Last year's 92 bank failures represented a 41 percent decline from 2010's total, and marked the first time since 2008 that the number has been under 100. What is even more impressive is the improvement in the amount of deposits affected. This has declined year-by-year: from $234 billion in 2008, to $138 billion in 2009, to $78 billion in 2010, and finally to $31 billion last year.
That's not just good news for banks and their shareholders. Every participant in the banking system, such as depositors in savings accounts, mortgage borrowers, and businesses seeking loans, has a stake in the health of that system.
The new normal?
Does this mean things are getting back to normal? That depends on what you define as normal. For example, in 2007 there were just three bank closings, affecting a little more than $2 billion in deposits. That's what a truly quiet year looks like.
On the other hand, the industry has seen worse periods for closure activity than even the past four years. Due largely to the savings & loan crisis, the decade from 1983 through 1992 produced 2,242 bank failures, or an average of 224 per year. It's a reminder that no one -- not banking executives, legislators, or consumers -- should ever take the health of the banking industry for granted.
What's in it for you?
So why do you care if some banks go out of business? After all, your bank may not have been affected, and you are protected by FDIC insurance anyway. Even so, here are four ways fewer bank closings could benefit you:
- Stability. FDIC insurance or not, having to change banks would be a nuisance, especially if you had to do it under duress.

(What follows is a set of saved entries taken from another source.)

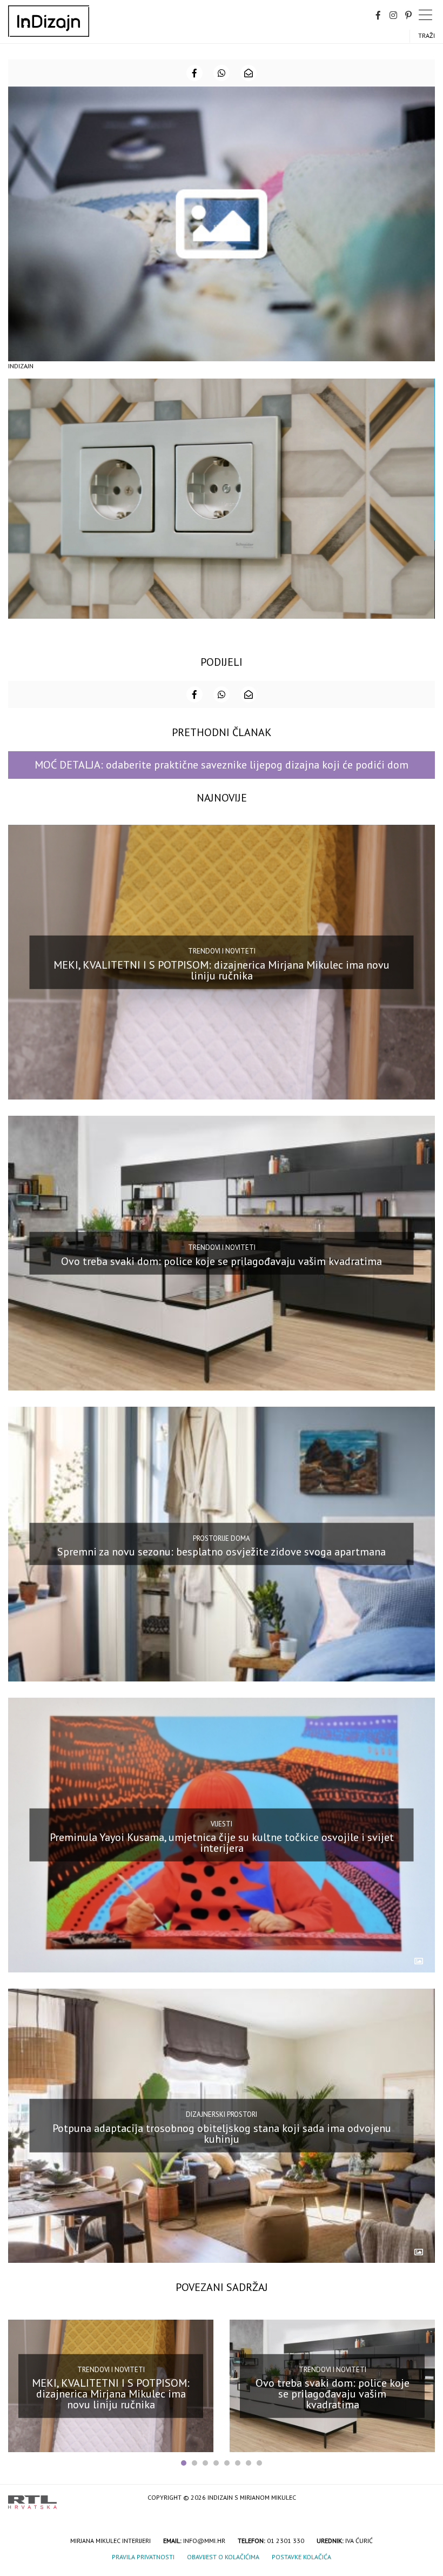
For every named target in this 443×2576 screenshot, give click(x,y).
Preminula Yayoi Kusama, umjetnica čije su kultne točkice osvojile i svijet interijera (222, 1842)
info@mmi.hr (204, 2541)
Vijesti (221, 1823)
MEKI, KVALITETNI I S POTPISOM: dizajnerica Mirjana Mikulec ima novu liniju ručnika (221, 969)
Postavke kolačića (301, 2557)
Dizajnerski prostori (221, 2114)
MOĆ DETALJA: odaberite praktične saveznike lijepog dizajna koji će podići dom (221, 765)
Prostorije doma (221, 1538)
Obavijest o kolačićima (223, 2557)
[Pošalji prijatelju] (248, 73)
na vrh (424, 2498)
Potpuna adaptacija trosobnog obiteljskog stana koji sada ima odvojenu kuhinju (221, 2133)
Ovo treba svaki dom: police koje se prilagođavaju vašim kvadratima (221, 1261)
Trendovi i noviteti (222, 951)
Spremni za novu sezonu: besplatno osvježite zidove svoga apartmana (221, 1552)
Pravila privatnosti (143, 2557)
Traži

- Service. When banks are having financial trouble, service is one of the first things to be cut. This includes telephone representatives, branches, and customer perks. The healthier banks are, the better the service you are likely to receive.
- Interest rates. When banks are weighed down by financial setbacks and rising FDIC insurance assessments, they can't afford to pay as much interest on CDs, savings, and money market accounts. If you want to see higher rates, root for healthier banks.
- Availability of loans. The rash of bank failures has largely been due to bad loans, and when banks are burned by defaults, they are less likely to lend new money. As the health of the banking system improves, loans will be more readily available to individuals and businesses.
The drop in the number of bank closures -- and in particular, in the amount of deposits involved -- during 2011 was a step in the right direction. But the industry will have to build on this momentum in 2012 for conditions to truly feel normal again.